ポスター発表に限らず「頭書き」で気になったことを、2020年10月に開催された第30回 日本医療薬学会年会にて発表しました。

 「 頭書き」とは、演題-発表者名等を記載した部分を指します。

 

 さて…私が実際に学会で見かけたポスターの頭書きは、ほとんどが次の3パターンです。



上から、A・B・Cとして、どれが最も理想的でしょうか?

 

研究の最終成果物、それは論文ですよね。

長い研究過程のゴールを論文(掲載)とすると、学会発表で研究の一部を報告することは、将来の論文の一部を発表すると言っても良いのかもしれません。

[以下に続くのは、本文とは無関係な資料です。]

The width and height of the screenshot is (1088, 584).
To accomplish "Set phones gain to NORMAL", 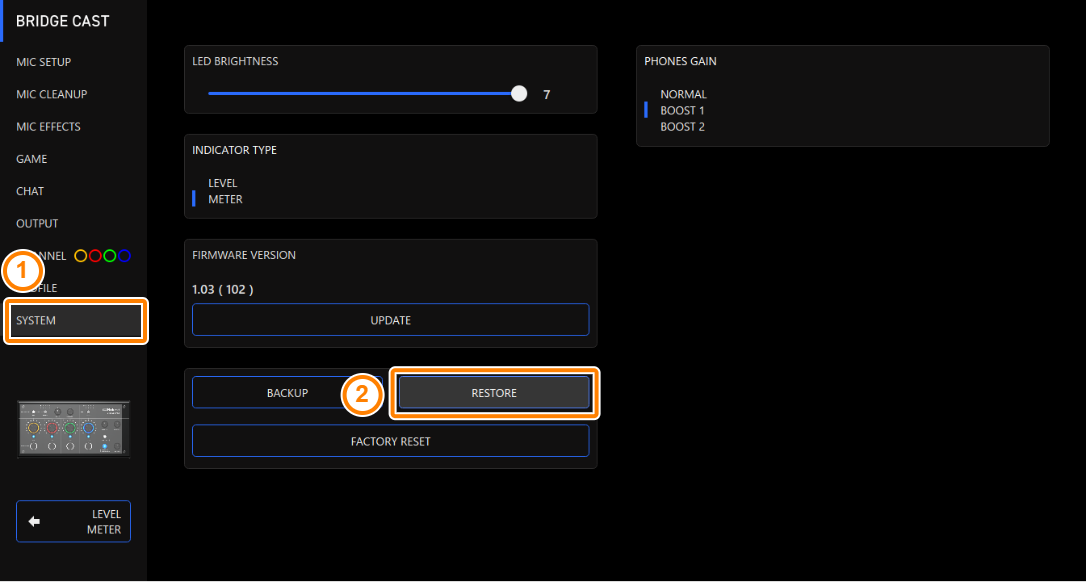I will click(682, 93).
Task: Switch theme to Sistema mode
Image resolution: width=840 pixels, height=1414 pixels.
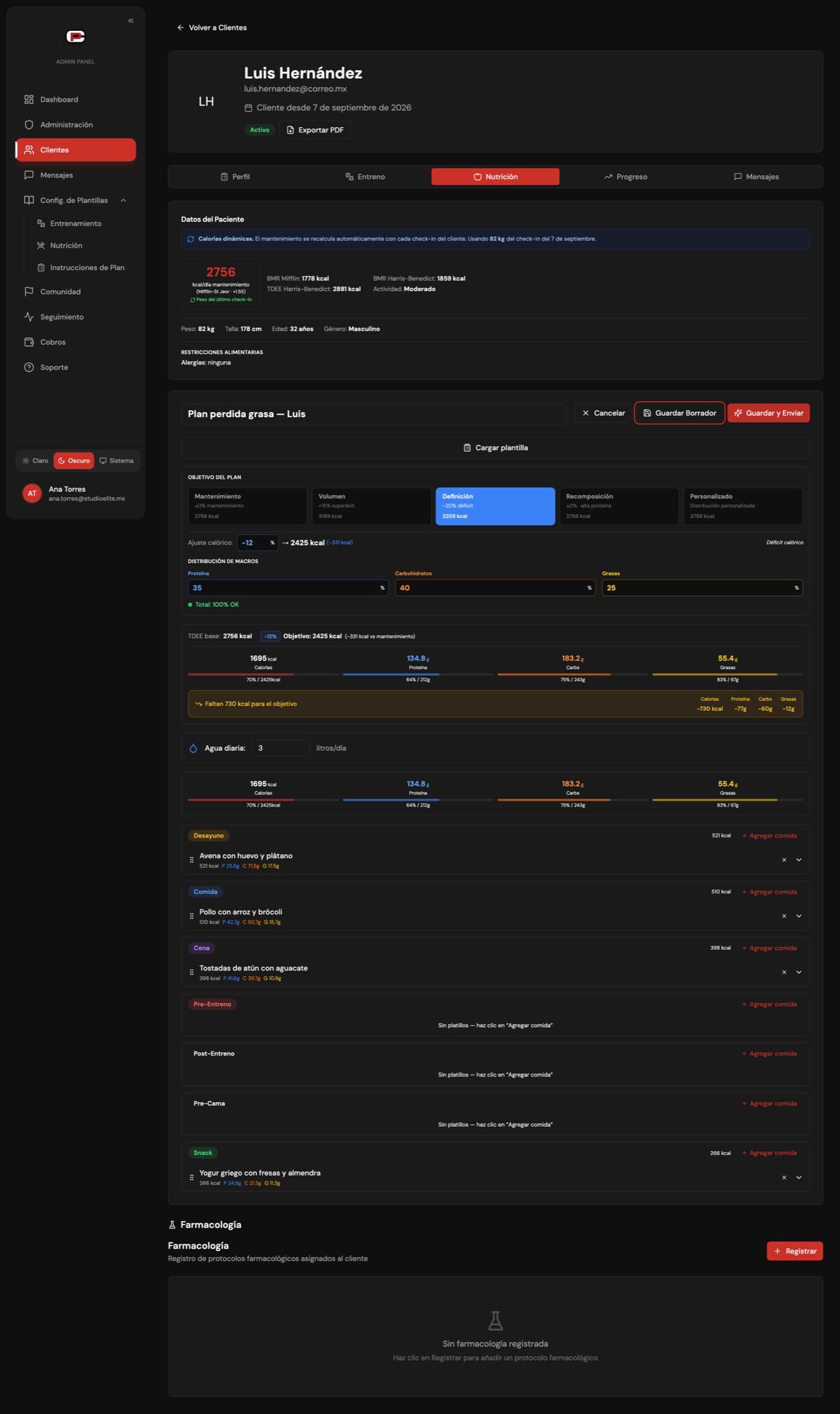Action: click(116, 461)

とすると、背景・目的から方法、結果、考察という話の流れはもちろんのこと、演題や発表者名、発表者の所属の記載方法も論文に倣うべきだと考えられます。

 

 



この画像は、私達が執筆を行った論文です。投稿先は薬局学会の「薬局薬学」です。

これが医療薬学でも、日本薬剤師会雑誌でも、薬学雑誌でも…各順番は同じです。

 

  1. 最上段:演題
  2. 中断:発表者(執筆者)名
  3. 2の所属

ということで、冒頭の画像で言えば一番上のAが最も理想的と考えます。

 

では、なぜBやCのような「理想的でない形式」の頭書きが横行しているのか?

ということで、実際の学会でどの程度の割合で存在しているのかをカウントしました。

また、発表者に論文の執筆経験があるのかも調べました。

なおこの研究では、先程の理由から論文と同じ順番での記載を「正しい書き方」として扱いました。

 

発表者名と所属の順番を間違って書いているポスターが、半数近い状態でした。

これには正直驚きました。

 

そして、通常はLast author (発表者名の記載が一番最後)が指導者的な立場にある研究者ですので、1st author と Last author の名前をそれぞれ J-STAGE という論文検索サイトで検索し、執筆した論文の数を確認しました。

その結果が下表です。

1st author の論文執筆数では、頭書きの正誤について有意差は認められませんでした。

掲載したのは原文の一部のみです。